:: Records from a data source ::
* * *

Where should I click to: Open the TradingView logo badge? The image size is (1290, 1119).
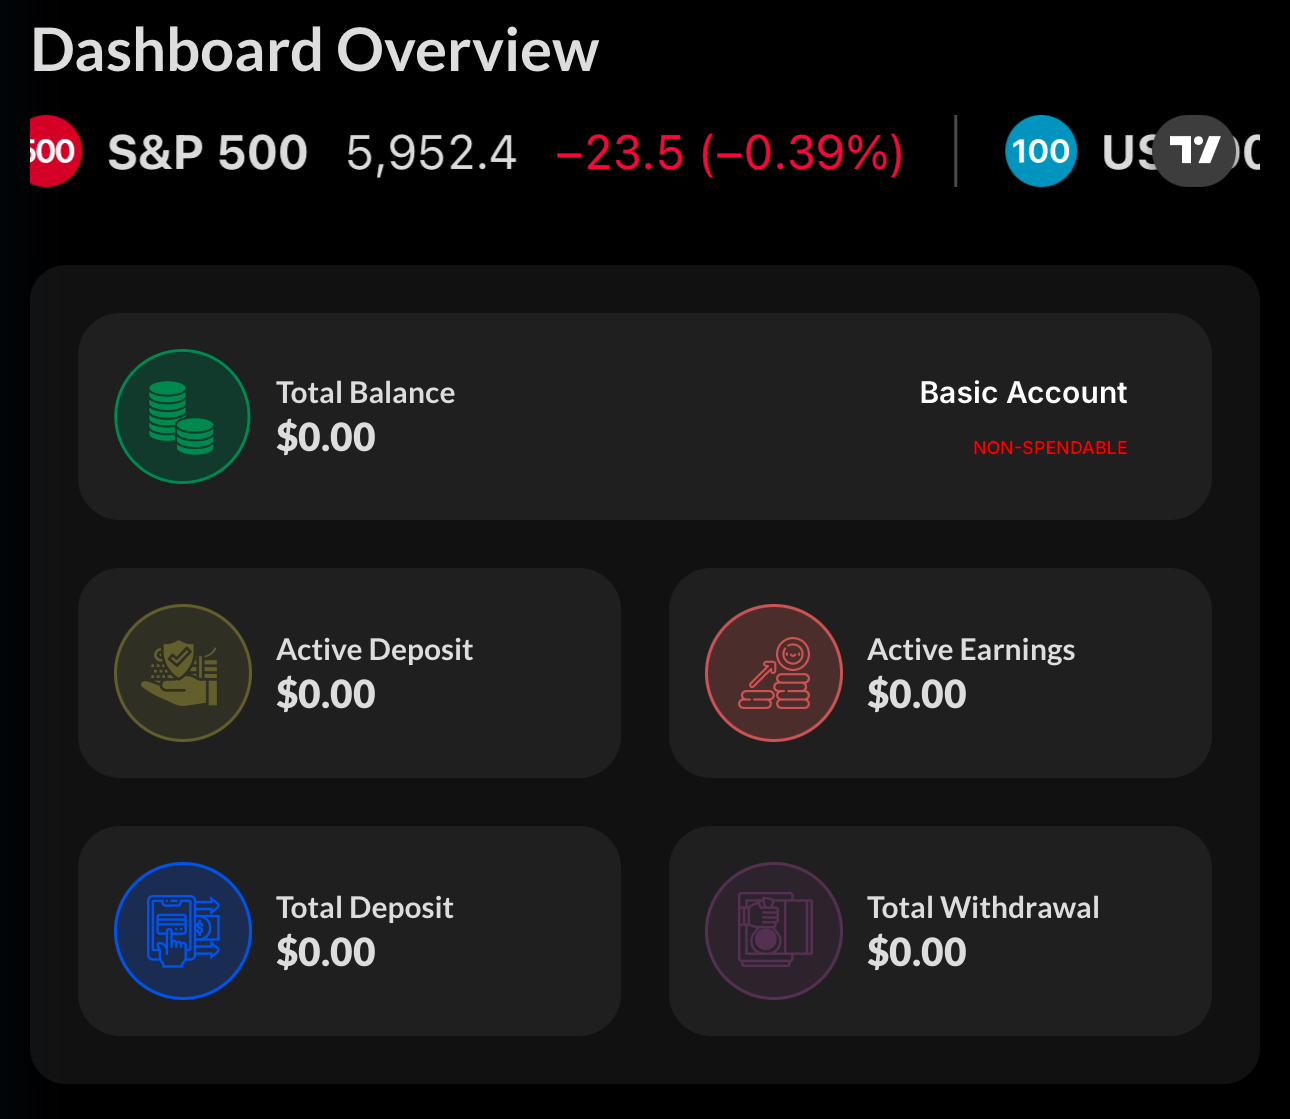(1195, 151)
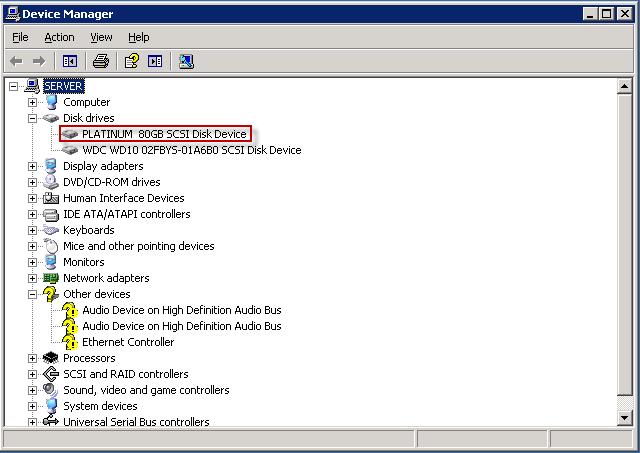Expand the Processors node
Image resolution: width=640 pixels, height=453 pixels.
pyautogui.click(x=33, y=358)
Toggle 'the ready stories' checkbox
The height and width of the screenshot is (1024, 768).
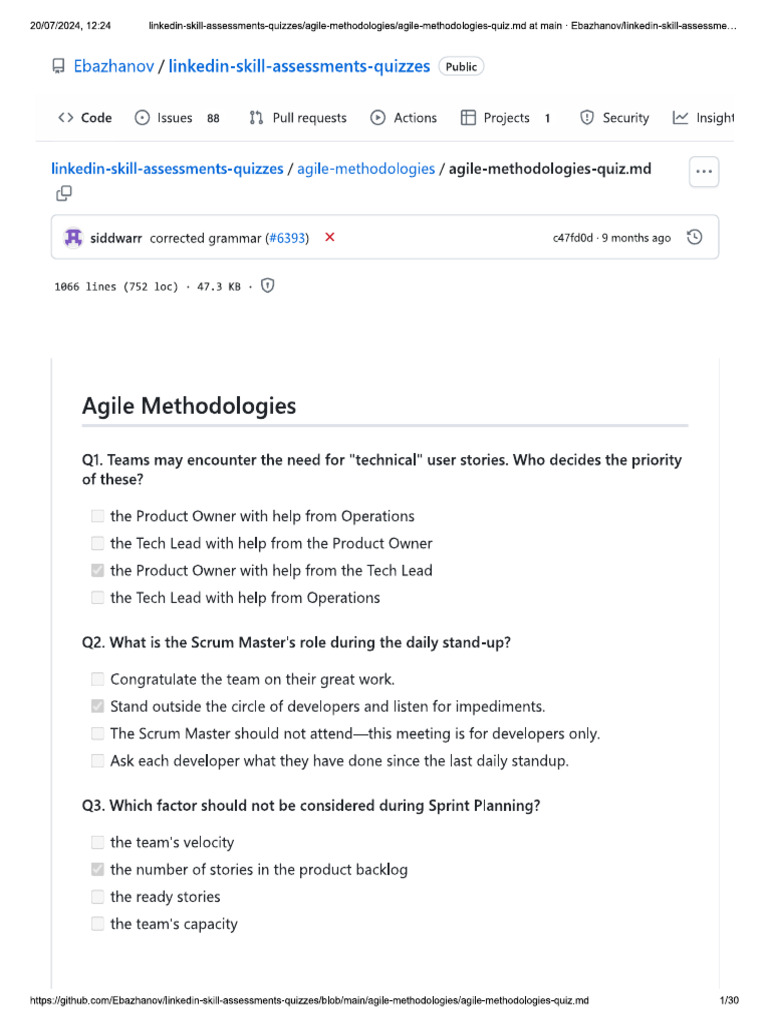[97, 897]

* * *

:: YOUR INSTRUCTIONS ::
What is needed here is each line above set down word for word, minus the images.

:: RESULT ::
Where should I click to: Open the TradingView logo badge? The image size is (1290, 1119).
(1195, 151)
Expand the Processors node
Image resolution: width=640 pixels, height=453 pixels.
pyautogui.click(x=33, y=358)
Toggle 'the ready stories' checkbox
The height and width of the screenshot is (1024, 768).
[97, 897]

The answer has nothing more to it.